Probemonat für Teilzeitkräfte in der IT & Telekommunikation

Probemonat für Teilzeitkräfte in der IT & Telekommunikation
Probemonat für Teilzeitkräfte in der IT & Telekommunikation klingt auf den ersten Blick nach einer einfachen Standardklausel im Dienstvertrag – in der Praxis ist genau dieser erste Monat aber oft der Auslöser für kostspielige Konflikte. Gerade in IT-Unternehmen, Start-ups, Telekom-Anbietern, Support-Abteilungen oder Helpdesks beginnt die Zusammenarbeit häufig unter Zeitdruck: Das Notebook kommt verspätet, Zugänge fehlen, das Onboarding verschiebt sich, die Mitarbeiterin arbeitet teilweise remote und niemand weiß genau, wann die Probezeit rechtlich eigentlich endet. Für Teilzeitbeschäftigte ist die Unsicherheit besonders groß, weil viele fälschlich annehmen, bei 20 Wochenstunden laufe der Probemonat länger als bei Vollzeit.
Wenn Sie Arbeitgeber sind, riskieren unklare Vertragsklauseln rasch unwirksame Auflösungen oder spätere Ansprüche. Wenn Sie Arbeitnehmerin oder Arbeitnehmer sind, kann eine überraschende Beendigung innerhalb weniger Tage existenzielle Fragen auslösen. In unserer Beratung sehen wir immer wieder dasselbe Muster: Der Vertrag verwendet das Wort „Probezeit“, gemeint ist aber rechtlich etwas anderes. Genau deshalb lohnt sich ein genauer Blick auf die österreichische Rechtslage.
Welche gesetzlichen Regeln gelten für den Probemonat für Teilzeitkräfte in der IT & Telekommunikation?
Für die meisten Teilzeitkräfte in der IT- und Telekommunikationsbranche gilt arbeitsrechtlich das Angestelltengesetz. Die zentrale Bestimmung ist § 19 Abs 2 AngG. Danach kann am Beginn eines Arbeitsverhältnisses ein Arbeitsverhältnis auf Probe vereinbart werden. Die entscheidende Folge: Innerhalb dieser Zeit kann das Dienstverhältnis von beiden Seiten jederzeit, ohne Frist, ohne Termin und grundsätzlich ohne Angabe von Gründen gelöst werden.
Ergänzend ist auch § 1158 Abs 2 ABGB relevant. Diese Regel bestätigt die Grundstruktur der Probevereinbarung und die gesetzliche Höchstdauer. Für Angestellte ist wesentlich: Ein echter Probemonat darf grundsätzlich nicht länger als einen Monat dauern. Gerade dieser Punkt wird in IT-Verträgen häufig falsch formuliert, etwa mit Wendungen wie „drei Monate Probezeit“ oder „sechs Monate provisorisch“. Solche Klauseln sind nicht automatisch insgesamt nichtig, aber in Bezug auf die freie jederzeitige Lösbarkeit rechtlich problematisch.

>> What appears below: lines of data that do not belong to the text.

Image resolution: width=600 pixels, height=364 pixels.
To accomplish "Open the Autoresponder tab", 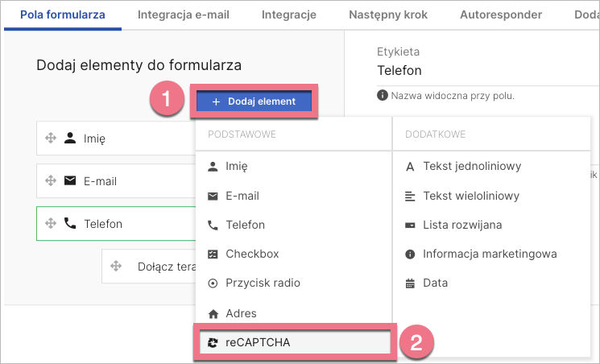I will (x=500, y=14).
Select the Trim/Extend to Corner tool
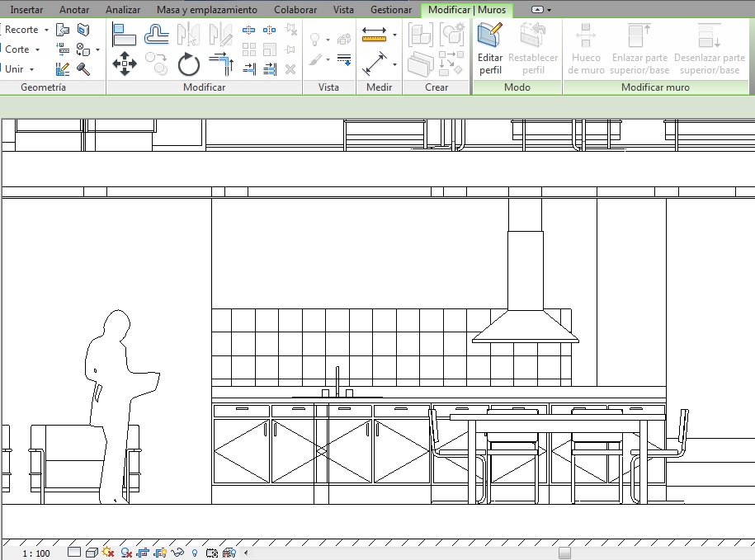This screenshot has width=755, height=560. [221, 64]
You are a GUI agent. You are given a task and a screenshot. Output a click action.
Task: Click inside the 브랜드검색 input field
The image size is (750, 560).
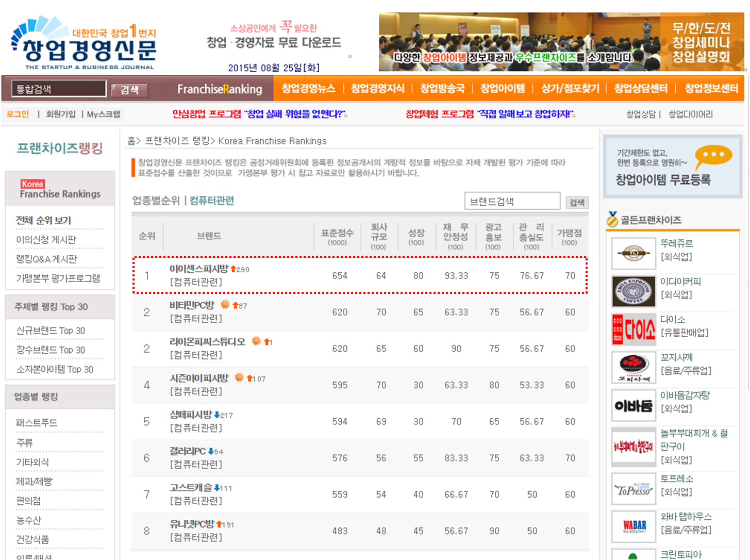[x=512, y=201]
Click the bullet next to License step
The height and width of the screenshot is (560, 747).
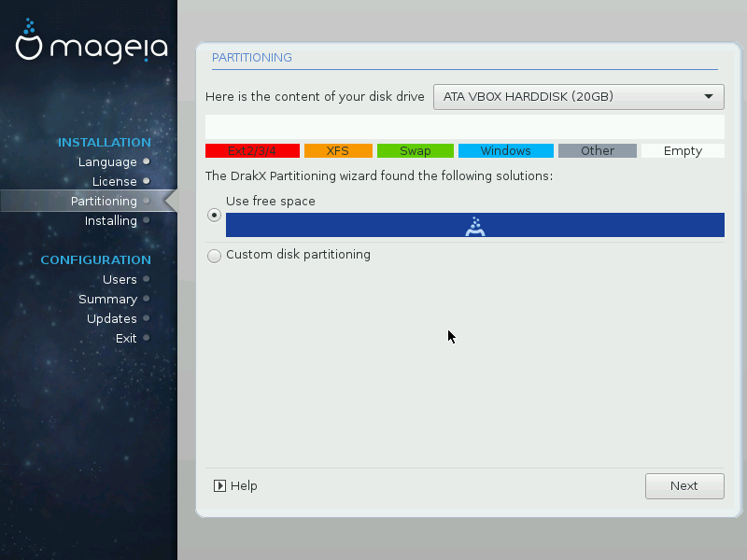pyautogui.click(x=147, y=182)
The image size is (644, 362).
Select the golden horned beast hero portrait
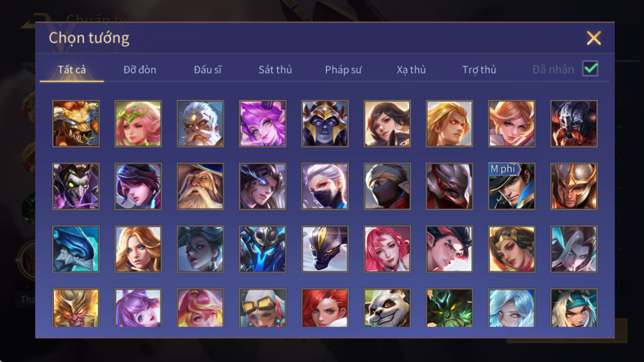point(76,124)
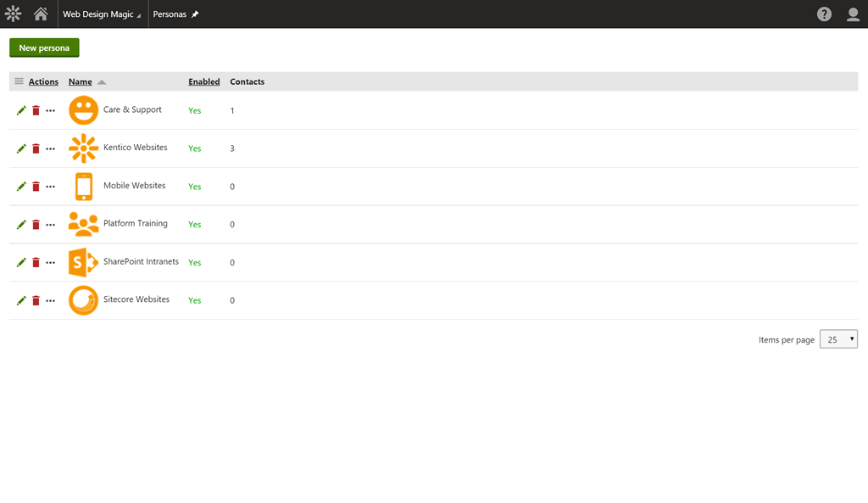Open more actions for SharePoint Intranets
The width and height of the screenshot is (868, 503).
click(50, 263)

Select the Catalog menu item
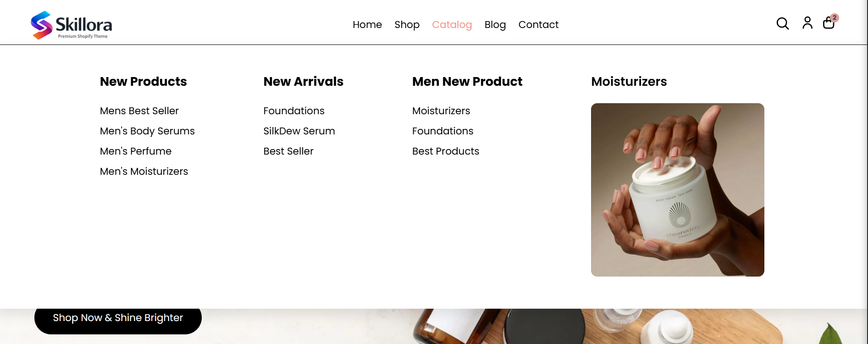(452, 25)
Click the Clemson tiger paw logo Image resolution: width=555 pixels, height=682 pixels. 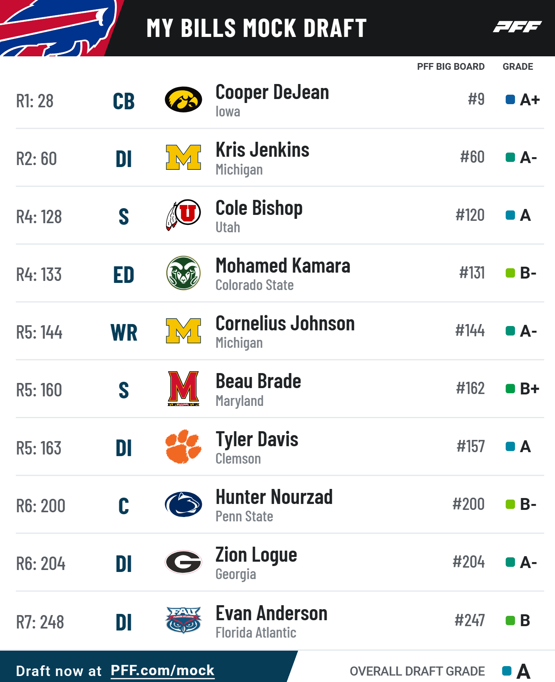(183, 446)
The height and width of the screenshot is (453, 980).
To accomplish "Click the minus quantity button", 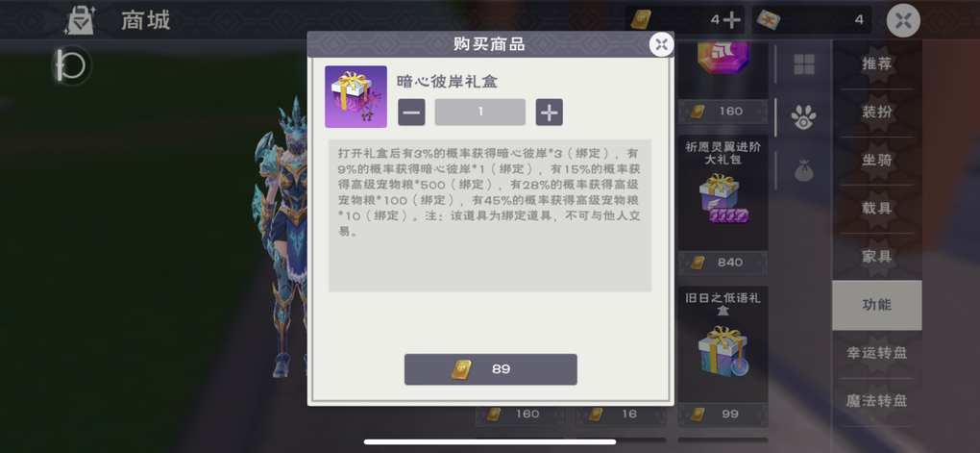I will click(411, 112).
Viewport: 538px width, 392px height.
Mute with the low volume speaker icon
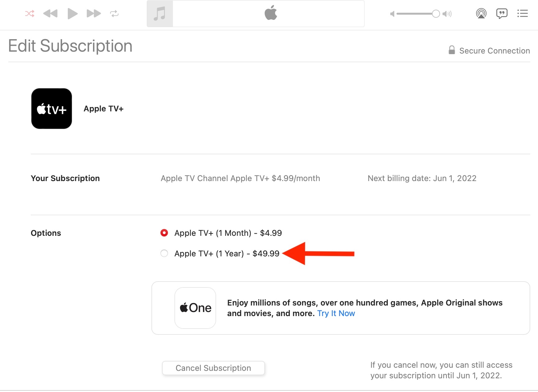(392, 14)
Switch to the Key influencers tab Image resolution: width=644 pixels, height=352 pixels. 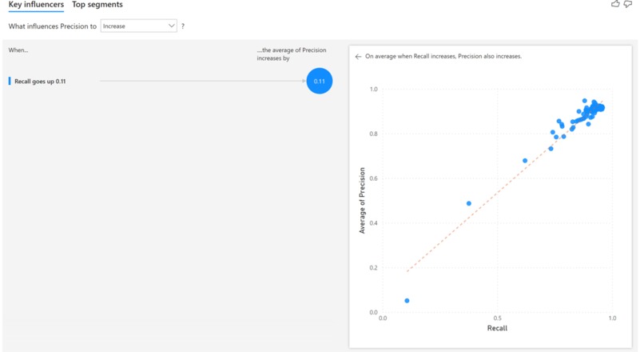click(x=36, y=5)
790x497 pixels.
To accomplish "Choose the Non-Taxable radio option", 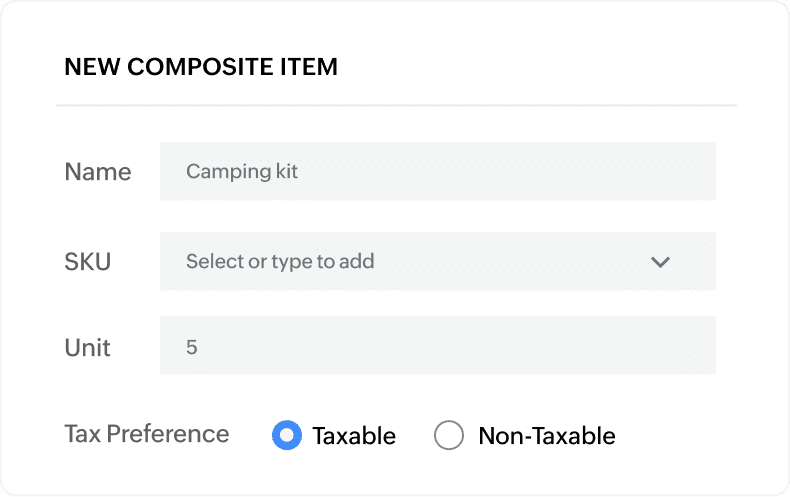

Wichtig ist auch die Abgrenzung zu einem Dienstverhältnis zur Probe. Das klingt ähnlich, ist aber etwas anderes. Beim Arbeitsverhältnis auf Probe besteht von Anfang an ein grundsätzlich fortlaufendes Dienstverhältnis, das im ersten Monat frei aufgelöst werden kann. Beim Dienstverhältnis zur Probe handelt es sich hingegen um ein befristetes Arbeitsverhältnis zum Zweck der Erprobung. Dort gelten nicht automatisch dieselben Regeln wie bei einer echten Probevereinbarung.
Für Laien besonders wichtig: Teilzeit ändert an dieser Rechtslage grundsätzlich nichts. Ob jemand zehn, zwanzig oder dreißig Wochenstunden arbeitet, der Zeitraum wird nicht in Arbeitsstunden umgerechnet. Es geht um einen Kalendermonat. Beginnt das Dienstverhältnis am 1. Juni, endet die Probephase grundsätzlich am 30. Juni. Der erste Tag wird mitgerechnet. Eine Auflösung, die erst danach zugeht, ist keine wirksame Probezeitauflösung mehr.
Zusätzlich sollte in der IT- und Telekommunikationsbranche stets geprüft werden, ob der anwendbare Kollektivvertrag nähere Regelungen enthält. Kollektivverträge können Details vorsehen, aber die gesetzliche Höchstdauer bei Angestellten nicht beliebig ausdehnen. Wer bei der Vertragsgestaltung unsicher ist, sollte auch verwandte Themen wie befristete Dienstverträge in der IT, Kündigung von Teilzeitkräften in der IT oder Homeoffice und Arbeitsrecht in Österreich mitprüfen lassen.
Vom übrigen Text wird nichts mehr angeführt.